# Collected data entries:

━━━━━━━━━━

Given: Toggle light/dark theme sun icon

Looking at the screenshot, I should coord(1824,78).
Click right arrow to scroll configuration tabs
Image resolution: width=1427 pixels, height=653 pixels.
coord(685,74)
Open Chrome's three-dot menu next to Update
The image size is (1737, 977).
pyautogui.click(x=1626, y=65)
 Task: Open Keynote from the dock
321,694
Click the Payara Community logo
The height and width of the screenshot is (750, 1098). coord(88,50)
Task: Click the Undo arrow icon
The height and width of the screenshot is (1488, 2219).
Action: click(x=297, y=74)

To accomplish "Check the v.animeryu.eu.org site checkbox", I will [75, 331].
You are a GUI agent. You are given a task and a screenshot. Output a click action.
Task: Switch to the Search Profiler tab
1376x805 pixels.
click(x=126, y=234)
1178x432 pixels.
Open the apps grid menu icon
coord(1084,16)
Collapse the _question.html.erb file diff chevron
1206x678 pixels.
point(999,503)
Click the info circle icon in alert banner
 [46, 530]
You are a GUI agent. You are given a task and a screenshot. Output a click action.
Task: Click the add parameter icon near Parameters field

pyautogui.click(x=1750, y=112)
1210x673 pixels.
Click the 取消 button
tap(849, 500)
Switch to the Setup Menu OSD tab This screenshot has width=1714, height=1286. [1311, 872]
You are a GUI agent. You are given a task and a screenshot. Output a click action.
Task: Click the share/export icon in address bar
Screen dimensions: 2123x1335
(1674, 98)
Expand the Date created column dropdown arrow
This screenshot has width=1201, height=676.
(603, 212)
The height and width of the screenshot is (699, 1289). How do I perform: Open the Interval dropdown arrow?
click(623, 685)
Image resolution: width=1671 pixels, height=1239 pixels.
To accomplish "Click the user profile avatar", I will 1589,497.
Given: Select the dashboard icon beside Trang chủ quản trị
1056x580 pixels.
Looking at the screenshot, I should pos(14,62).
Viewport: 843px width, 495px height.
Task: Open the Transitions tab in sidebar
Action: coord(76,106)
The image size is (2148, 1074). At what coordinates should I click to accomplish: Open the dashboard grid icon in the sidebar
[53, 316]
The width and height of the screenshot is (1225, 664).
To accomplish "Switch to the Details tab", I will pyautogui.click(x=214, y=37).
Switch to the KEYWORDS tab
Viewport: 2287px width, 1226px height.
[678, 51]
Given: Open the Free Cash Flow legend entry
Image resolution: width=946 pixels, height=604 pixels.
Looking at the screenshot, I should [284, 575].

━━━━━━━━━━

# EXERCISE:
Each line from the one containing "Given: Select the" to the final line of the entries above must be returned exactly, and no other line may appear.

# SOLUTION TO THIS TASK:
Given: Select the dashboard icon beside Trang chủ quản trị
1056x580 pixels.
Looking at the screenshot, I should pos(14,62).
Viewport: 843px width, 495px height.
Task: Open the Transitions tab in sidebar
Action: coord(76,106)
The image size is (2148, 1074). At what coordinates should I click to accomplish: Open the dashboard grid icon in the sidebar
[53, 316]
The width and height of the screenshot is (1225, 664).
To accomplish "Switch to the Details tab", I will pyautogui.click(x=214, y=37).
Switch to the KEYWORDS tab
Viewport: 2287px width, 1226px height.
[678, 51]
Given: Open the Free Cash Flow legend entry
Image resolution: width=946 pixels, height=604 pixels.
Looking at the screenshot, I should [284, 575].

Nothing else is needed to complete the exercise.